File download is hosted on Megaupload
When little Brian Hugh Warner was born in 1969 on a chilly day in January, his hometown of Canton, Ohio, must have surely felt a tip in the scales. On January 4, 1969, Canton was known primarily for being the home of the National Football League Hall of Fame. One day later, it officially became the birthplace of Marilyn Manson.
It must have been hard for Warner to spend his formative years in a city pre-disposed to giving artsy types the stink-eye, but, as other artsy types will tell you, being an outcast in your town only fuels the fire of creativity. If Warner had sprouted from Brooklyn, he wouldn’t have had anything to rebel against, and chances are there would have never been a Marilyn Manson. But that frigid Ohio soil. Yeah. That’s the stuff for growing truly hearty weirdos. Being forced to attend conservative schools doesn’t hurt either in this instance, which Warner did at Heritage Christian School up until the 10th grade.
(Read: A Conversation with Marilyn Manson)
To get a clear picture of how Warner’s hometown views him, you need only reference a Cleveland paper’s 2013 review of a “homecoming” show he performed at House of Blues. In the review, the writer, Chuck Yarborough, opens with “it’s kinda hard to write the phrase ‘local boy makes good’ when the local boy is Marilyn Manson, whose idea of good is evil.” And shortly after calls him “a little long in the tooth to be doing the metal thing.” You can almost picture Warner, clad in full goth regalia, complete with dental implements shoved in his mouth, crumpling up the paper containing the review and stomping his shin-high buckle boots in protest.

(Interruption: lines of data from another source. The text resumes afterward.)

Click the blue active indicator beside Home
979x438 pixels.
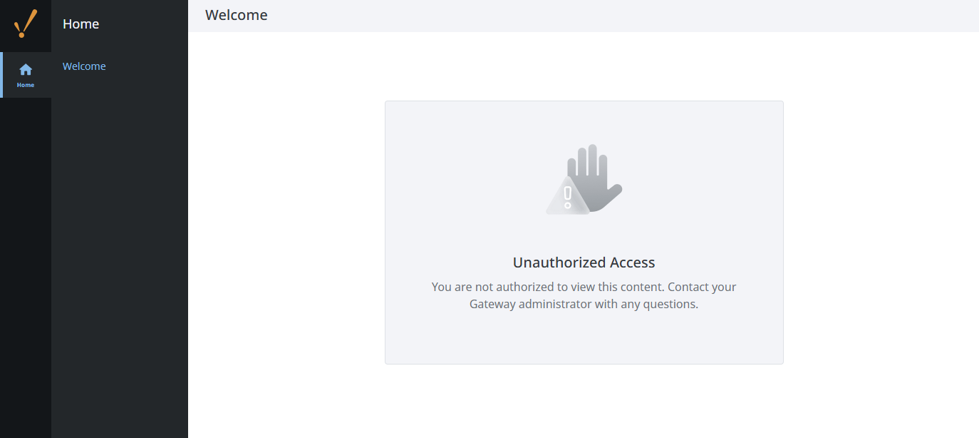tap(1, 75)
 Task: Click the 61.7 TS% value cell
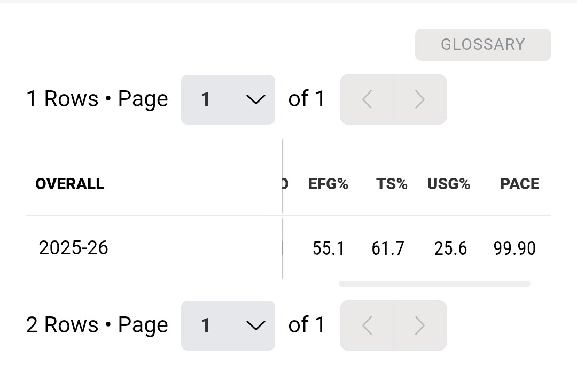point(388,248)
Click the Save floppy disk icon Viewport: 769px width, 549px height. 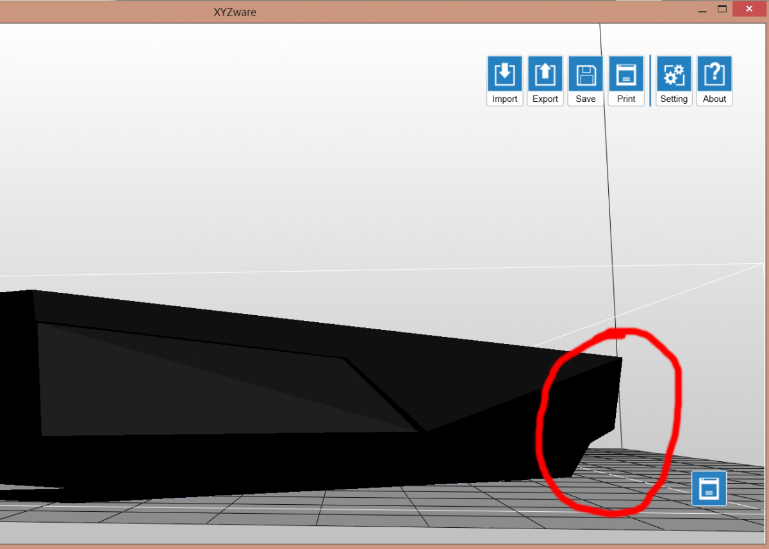click(x=585, y=74)
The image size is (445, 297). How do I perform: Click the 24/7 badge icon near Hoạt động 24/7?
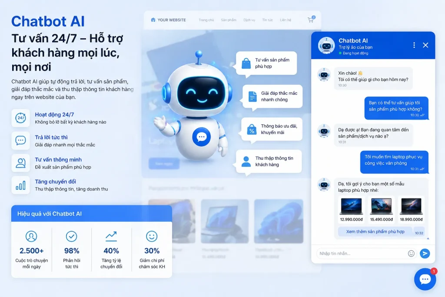20,119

The reality is, whether Canton embraces their dark Kal-El or not, his success is hard to deny. He carved out a path for himself creatively that no one had ever seen go down prior to the release of Marilyn Manson’s debut album, Portrait of an American Family, in 1994. Sure, we were all familiar with the darker, more theatrical elements of punk, industrial, and goth by then, thanks to bands and artists like My Life with the Thrill Kill Kult, Nina Hagen, Grace Jones, and Nine Inch Nails, but Marilyn Manson put his own special twist on things. Produced by Trent Reznor, who Manson went on to collaborate with a great deal over the years, Portrait of an American Family brought songs like “Cake & Sodomy” into the homes of alternative music fans who had previously been sulking through the mall in Pearl Jam and Green Day t-shirts. No one was ready for Marilyn Manson, but everyone was eager to talk about him once he had arrived. It had been awhile since a band as divisive as this one came around, and Manson was only too willing to keep people questioning whether it was okay to enjoy songs about poop and Satan as much as they did.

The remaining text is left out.